Im Mai 2009 zeigten sich mit dem italienischen Fiat-Konzern, dem österreichisch-kanadischen Automobilzulieferer Magna sowie dem US-amerikanischen Finanzinvestor Ripplewood Holding drei Interessenten für die Rüsselsheimer. Ende Mai machten sie bei GM in Detroit und bei der Bundesregierung in Berlin ein Übernahmeangebot, denn alle drei Bieter forderten für die Übernahme Staatshilfen. Lediglich ein vierter Bieter, die chinesische Beijing Automotive Industry Holding Company, verlangte deutlich weniger Hilfe vom Staat, gab im Gegenzug aber deutlich weniger Garantien ab. Die Bundesregierung erteilte dem Unternehmen Magna, das die russische Sberbank als Finanzpartner hatte, den Zuschlag – ohne dass die Regierung überhaupt etwas zu verkaufen oder zu verteilen hatte. In Deutschland war Wahlkampf, da zählte einzig und allein der Erhalt von Tradition und Arbeitsplätzen. Doch Opel gehörte noch immer General Motors – und die Konzernmutter ließ sich Zeit.

Schließlich gab es ein Sommerlochtheater im Hin und Her um den Rüsselsheimer Autobauer mit allerlei europäischer Implikation. So hatten sich die Regierungen Belgiens, Spaniens und Großbritanniens an die EU-Kommission gewandt, befürchteten sie doch, dass die deutsche Politik beim Opel-Magna-GM-Gemenge zu sehr die Hände ins Spiel halte und am Ende eine Lösung herauskäme, die einzig und allein die deutschen Werke bevorzugen würde.

Am 3. November letzten Jahres löste sich alles in Luft auf: General Motors erklärte, Opel behalten zu wollen, und sagte den zuvor vertraglich besiegelten Verkauf ab.

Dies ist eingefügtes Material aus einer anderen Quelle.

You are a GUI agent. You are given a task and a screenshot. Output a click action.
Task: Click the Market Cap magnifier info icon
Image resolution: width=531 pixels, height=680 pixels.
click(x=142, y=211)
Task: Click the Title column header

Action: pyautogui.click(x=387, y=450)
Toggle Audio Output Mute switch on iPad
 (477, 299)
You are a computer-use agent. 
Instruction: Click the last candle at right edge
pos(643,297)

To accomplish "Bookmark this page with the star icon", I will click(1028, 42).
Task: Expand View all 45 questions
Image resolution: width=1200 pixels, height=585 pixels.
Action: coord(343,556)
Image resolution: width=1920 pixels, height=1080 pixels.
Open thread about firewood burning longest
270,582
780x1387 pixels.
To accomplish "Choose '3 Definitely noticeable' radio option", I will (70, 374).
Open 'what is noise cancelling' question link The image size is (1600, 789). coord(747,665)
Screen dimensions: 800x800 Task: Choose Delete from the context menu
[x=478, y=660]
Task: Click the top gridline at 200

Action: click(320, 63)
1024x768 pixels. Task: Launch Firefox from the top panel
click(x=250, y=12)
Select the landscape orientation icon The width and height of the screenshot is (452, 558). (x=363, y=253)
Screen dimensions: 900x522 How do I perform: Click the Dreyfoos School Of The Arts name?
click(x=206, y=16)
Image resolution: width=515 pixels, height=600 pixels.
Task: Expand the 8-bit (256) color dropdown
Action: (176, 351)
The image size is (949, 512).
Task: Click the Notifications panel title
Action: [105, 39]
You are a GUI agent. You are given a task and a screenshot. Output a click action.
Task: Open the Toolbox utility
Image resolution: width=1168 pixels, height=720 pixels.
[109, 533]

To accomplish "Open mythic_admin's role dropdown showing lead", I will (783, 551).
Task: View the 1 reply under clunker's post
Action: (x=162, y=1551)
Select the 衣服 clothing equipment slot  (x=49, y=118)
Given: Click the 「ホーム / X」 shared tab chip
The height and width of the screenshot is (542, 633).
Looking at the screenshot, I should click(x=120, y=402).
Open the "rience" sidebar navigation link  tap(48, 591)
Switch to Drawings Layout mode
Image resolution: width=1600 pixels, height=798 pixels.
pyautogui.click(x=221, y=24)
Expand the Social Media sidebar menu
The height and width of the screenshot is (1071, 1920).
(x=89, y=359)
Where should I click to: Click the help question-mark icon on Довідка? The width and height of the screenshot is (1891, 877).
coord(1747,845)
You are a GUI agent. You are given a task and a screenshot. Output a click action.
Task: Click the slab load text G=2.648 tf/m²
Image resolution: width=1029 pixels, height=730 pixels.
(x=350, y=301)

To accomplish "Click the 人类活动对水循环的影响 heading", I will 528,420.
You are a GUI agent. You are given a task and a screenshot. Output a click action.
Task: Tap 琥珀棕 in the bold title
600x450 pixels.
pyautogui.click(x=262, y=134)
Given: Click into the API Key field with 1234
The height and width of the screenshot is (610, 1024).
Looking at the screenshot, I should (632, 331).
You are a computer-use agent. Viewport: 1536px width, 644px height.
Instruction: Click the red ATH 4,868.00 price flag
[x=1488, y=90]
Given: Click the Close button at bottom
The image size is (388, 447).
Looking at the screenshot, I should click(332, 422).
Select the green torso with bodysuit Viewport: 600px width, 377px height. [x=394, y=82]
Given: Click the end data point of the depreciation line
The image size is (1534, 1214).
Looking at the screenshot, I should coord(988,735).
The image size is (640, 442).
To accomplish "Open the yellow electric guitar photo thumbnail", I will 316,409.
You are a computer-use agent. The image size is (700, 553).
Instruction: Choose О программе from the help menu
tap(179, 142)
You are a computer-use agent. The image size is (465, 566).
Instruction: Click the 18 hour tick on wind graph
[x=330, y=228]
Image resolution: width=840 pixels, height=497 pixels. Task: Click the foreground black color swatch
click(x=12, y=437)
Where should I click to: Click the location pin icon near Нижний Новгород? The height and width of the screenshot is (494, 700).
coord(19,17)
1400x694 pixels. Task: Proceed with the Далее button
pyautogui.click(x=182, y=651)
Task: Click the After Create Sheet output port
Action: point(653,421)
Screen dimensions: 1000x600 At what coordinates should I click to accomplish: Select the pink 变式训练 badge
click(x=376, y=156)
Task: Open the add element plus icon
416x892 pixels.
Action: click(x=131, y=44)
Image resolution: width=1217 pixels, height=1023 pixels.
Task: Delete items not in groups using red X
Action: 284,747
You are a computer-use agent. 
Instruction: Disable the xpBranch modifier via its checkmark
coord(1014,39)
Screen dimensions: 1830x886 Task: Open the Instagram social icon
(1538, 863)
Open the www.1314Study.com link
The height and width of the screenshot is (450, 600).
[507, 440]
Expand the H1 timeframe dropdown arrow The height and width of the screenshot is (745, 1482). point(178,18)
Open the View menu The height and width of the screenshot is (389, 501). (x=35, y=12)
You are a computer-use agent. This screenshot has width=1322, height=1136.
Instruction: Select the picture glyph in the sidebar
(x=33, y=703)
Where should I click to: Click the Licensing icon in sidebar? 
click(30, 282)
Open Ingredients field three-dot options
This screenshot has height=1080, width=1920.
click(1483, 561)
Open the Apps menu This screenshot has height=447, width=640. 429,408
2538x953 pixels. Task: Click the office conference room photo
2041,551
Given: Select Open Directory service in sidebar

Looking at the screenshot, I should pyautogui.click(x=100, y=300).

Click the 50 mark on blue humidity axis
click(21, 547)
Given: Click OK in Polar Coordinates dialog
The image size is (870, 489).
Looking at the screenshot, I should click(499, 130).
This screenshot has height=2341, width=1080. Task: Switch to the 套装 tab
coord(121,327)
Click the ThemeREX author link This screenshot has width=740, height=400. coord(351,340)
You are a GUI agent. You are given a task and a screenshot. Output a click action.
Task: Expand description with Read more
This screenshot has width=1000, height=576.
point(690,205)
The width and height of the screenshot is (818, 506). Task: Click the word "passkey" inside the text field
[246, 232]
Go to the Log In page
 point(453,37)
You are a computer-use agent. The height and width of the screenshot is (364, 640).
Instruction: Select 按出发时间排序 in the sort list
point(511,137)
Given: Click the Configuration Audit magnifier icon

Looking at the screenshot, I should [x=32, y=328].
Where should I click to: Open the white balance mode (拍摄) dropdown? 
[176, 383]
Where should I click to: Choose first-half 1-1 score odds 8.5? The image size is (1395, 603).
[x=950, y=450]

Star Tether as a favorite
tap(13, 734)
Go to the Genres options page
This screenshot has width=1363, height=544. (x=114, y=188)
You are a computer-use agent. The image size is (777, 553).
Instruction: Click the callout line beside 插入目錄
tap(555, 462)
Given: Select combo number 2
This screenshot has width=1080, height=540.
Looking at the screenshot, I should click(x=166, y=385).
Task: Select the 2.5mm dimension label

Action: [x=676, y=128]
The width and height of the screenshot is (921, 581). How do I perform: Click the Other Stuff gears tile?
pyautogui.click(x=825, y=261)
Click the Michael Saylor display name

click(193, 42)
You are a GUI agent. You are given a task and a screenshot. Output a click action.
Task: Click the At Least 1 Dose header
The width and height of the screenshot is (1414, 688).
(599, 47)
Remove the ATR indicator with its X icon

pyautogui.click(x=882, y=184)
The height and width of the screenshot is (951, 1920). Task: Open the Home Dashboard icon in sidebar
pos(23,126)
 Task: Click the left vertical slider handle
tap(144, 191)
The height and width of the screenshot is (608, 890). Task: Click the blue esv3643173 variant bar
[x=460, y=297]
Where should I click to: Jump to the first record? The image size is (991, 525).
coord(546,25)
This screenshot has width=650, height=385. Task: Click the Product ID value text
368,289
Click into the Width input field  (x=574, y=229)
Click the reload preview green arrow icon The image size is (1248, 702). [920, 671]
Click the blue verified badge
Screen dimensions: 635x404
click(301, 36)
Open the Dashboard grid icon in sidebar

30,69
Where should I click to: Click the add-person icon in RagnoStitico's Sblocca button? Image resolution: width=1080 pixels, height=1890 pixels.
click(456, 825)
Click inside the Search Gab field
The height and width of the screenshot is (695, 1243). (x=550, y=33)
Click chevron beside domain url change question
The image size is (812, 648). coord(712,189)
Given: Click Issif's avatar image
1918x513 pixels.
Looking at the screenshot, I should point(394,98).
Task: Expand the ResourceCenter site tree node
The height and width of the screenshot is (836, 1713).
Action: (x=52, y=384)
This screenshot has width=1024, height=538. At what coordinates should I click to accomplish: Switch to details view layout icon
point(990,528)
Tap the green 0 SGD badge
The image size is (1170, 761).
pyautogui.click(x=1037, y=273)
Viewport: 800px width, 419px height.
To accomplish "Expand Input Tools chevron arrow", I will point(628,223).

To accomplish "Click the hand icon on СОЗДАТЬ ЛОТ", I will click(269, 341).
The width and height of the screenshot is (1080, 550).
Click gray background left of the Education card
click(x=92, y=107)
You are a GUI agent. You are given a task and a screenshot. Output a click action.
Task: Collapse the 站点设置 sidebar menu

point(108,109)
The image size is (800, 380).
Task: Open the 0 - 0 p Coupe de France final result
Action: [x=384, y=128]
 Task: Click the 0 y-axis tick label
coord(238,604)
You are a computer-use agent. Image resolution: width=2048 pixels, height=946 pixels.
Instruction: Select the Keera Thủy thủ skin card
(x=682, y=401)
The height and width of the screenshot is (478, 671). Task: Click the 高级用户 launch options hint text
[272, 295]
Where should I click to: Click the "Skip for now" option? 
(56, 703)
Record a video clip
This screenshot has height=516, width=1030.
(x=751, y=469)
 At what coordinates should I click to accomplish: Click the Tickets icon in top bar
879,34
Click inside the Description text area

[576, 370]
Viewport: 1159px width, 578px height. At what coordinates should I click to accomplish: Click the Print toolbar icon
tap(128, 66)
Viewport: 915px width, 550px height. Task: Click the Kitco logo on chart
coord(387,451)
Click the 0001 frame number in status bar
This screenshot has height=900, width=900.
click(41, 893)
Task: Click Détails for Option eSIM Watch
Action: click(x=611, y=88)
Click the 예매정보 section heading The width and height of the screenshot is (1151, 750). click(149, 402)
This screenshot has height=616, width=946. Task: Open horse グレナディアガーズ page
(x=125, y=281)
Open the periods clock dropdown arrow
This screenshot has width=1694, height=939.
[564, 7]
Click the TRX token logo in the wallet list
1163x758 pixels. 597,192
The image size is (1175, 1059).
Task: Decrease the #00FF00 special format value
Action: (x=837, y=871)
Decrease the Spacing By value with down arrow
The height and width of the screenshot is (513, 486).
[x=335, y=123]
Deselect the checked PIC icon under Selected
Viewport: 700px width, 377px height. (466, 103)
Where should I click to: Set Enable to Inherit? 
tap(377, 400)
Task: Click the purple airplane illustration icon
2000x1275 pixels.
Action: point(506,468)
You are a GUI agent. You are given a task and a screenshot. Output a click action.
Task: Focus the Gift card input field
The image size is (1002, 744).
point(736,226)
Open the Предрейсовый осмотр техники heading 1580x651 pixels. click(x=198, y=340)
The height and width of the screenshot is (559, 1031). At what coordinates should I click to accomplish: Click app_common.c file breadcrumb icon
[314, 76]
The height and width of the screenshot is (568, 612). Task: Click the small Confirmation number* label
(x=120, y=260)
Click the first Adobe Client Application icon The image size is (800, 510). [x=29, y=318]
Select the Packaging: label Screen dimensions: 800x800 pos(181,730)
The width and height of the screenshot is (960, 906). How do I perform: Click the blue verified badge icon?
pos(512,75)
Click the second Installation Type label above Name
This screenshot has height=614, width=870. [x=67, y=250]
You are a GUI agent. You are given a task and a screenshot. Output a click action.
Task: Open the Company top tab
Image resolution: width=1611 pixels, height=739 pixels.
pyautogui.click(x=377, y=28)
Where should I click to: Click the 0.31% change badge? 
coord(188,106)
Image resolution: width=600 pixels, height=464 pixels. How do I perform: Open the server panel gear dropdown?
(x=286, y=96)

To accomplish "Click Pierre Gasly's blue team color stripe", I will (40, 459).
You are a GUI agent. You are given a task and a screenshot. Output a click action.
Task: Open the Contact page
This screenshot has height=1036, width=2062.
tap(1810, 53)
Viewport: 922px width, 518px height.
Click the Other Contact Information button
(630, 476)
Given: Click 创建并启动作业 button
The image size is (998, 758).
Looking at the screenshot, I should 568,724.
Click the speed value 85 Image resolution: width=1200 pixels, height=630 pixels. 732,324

Lange Gesichter allenthalben, denn GM kündigte gleichzeitig an, dass zwar alle Standorte in Deutschland erhalten bleiben sollten, jedoch bei deutlichem Personalabbau und einer um 20 Prozent verkleinerten Produktionskapazität.

Die Enttäuschung bei Magna wehrte nicht lange. Denn die Auswirkungen, die ein Einstieg bei Opel auf das Zuliefergeschäft des österreich-kanadischen Unternehmens gehabt hätte, schienen wenig durchdacht. Magna beliefert immerhin fast alle Größen der Automobilbauerwelt. Der Kauf von Opel hätte manche Zusammenarbeit beendet.

Bei Opel ist inzwischen wieder alles beim Alten. Fast. Ein neues Logo musste her – das elfte in der Nachkriegsgeschichte der Firma. Die Chefposition in Rüsselsheim hat gewechselt. Der neue Mann an der Opel-Spitze heißt Nick Reilly. Er gilt als harter Sanierer. Hoffentlich mit Verständnis für die Marke und den Markt: Bereits in den Neunzigerjahren des letzten Jahrhunderts hatte sich Detroit zu sehr in die Politik von Opel eingemischt. Woraufhin Opel – durch eine verfehlte Markenpolitik – ins Hintertreffen gegenüber anderen Autobauern geriet und Marktanteile einbüßte. Mangelhafte Qualität gab das Ihre dazu. Das schickste Um-die-Ecke-Licht nutzt nichts, wenn das Handschuhfach klappert.